To be able to force water to the top of the ridge, there would have to be an airtight, watertight system, as there obviously is for a siphon spring. And we know from Aristeas, the emissary of King Ptolemy to Palestine in the third/second century BC, that there was an “inexhaustible” spring water system, gushing into the temple for sacrifices at the City of David. This report is supported by the scriptural report of Hezekiah’s tunnel. When it was constructed, Hezekiah had to cut off “the upper outlet of the water of the Gihon” (2Chron 32:30). There was both an upper outlet and a lower outlet for the Gihon Spring before Hezekiah constructed the tunnel. The upper outlet took the water up Warren’s Shaft and the Jebusite tunnel to the top of the ridge. The lower tunnel, now called the Tunnel of Siloam, ran along the bottom of the ridge from the spring to the south end of the ridge. Hezekiah planned his tunnel so that the water would run down to it and avoid the other lower tunnel, but he had to block off the upper outlet that had been bringing water up to the temple area.

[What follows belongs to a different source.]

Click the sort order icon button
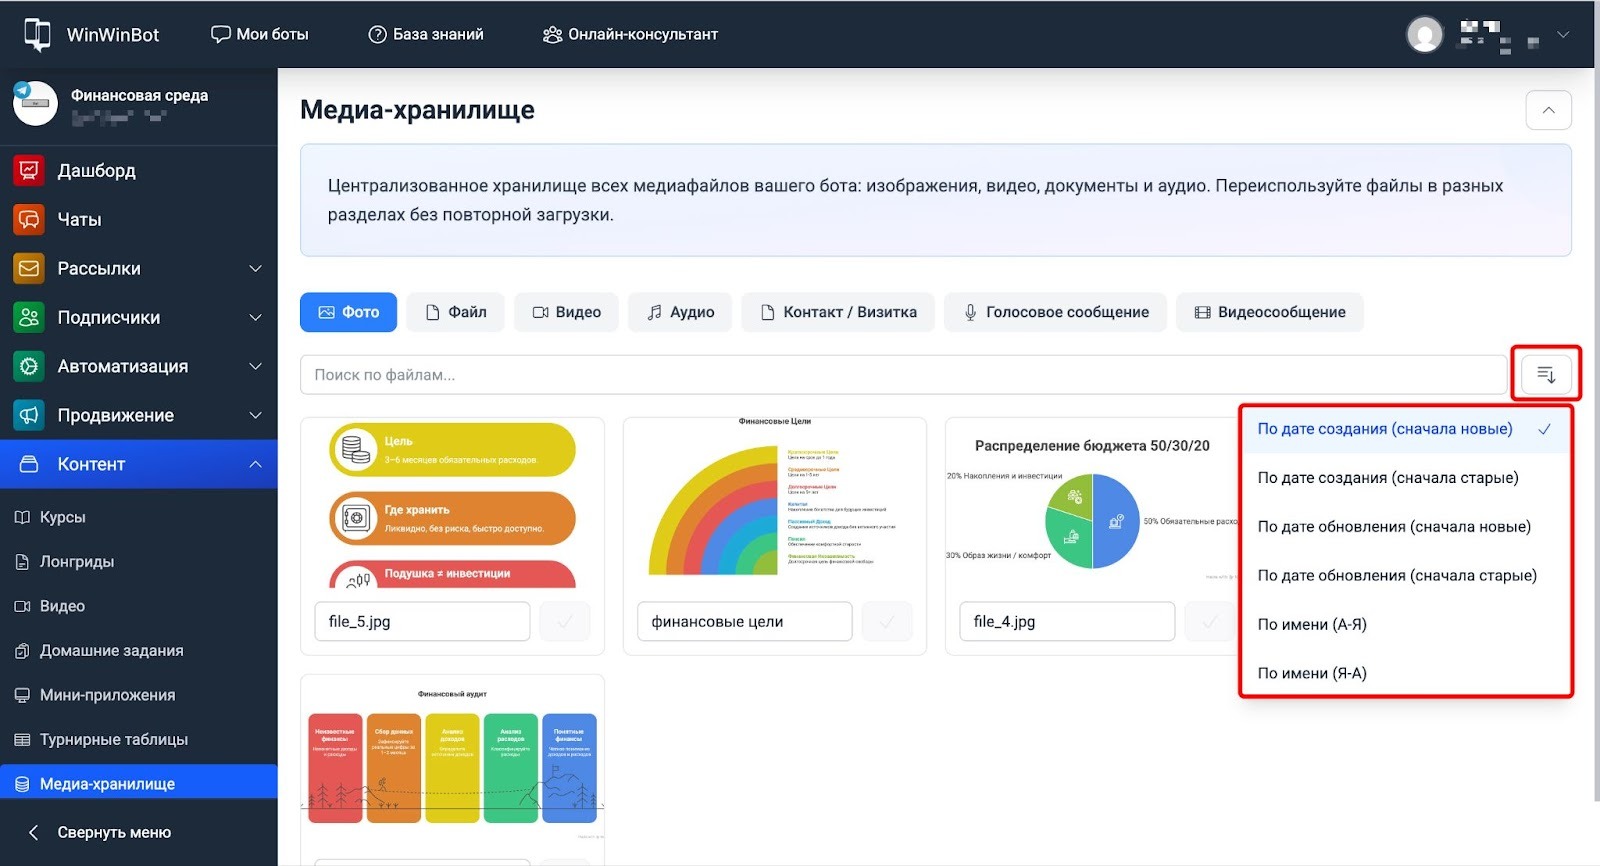Screen dimensions: 1600x866 (x=1545, y=375)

The sacrifices at the temple could never have depended on rain water cisterns, such as those 37 cisterns established at the site of today’s Dome of the Rock and al-Aqsa Mosque. Aristeas said that the water system was under the temple and that it was “indescribably” well developed, with lead-lined, plastered cisterns, and countless pipes. Running water could be heard underground even from the surface, directing water to the various places the city needed. Aristeas further explained how the landscape of the temple area was designed with paved stones and gutters to carry away the blood washed down from the sacrifices.
From the Book of Enoch, written between 200 BC and 100 BC, the prophet claimed to have seen the holy mountain with a stream that flowed underneath that mountain toward the south (1Enoch 26: 2-3). There is no such stream flowing underneath the Dome of the Rock. Hezekiah’s tunnel, however, does flow south-west. The holy mountain was obviously the Temple Mount, located just above Ain Gihon. This is the location of which Ezekiel spoke, where the stream that flowed underneath the mountain also flowed underneath the temple near Siloam. This suggests that part of the temple was built over the spring or else the temple was so close to the spring that water could be directed from it into the temple itself.
The temple scroll gives directions for establishing a place near the temple where priests could bathe and change into priestly garments before participating in the temple services. This bathhouse required flowing water with a canal around it so the bath water, like the blood, could flow away into a drain that escaped into the ground (1 Qumran Temple 32: 11-15; part of the Dead Sea Scrolls). This mixture should not be touched before it vanished into the ground, because it would be defiled with blood. Rabbis said it would flow into the brook Kidron (Mishnah Middoth 3:2).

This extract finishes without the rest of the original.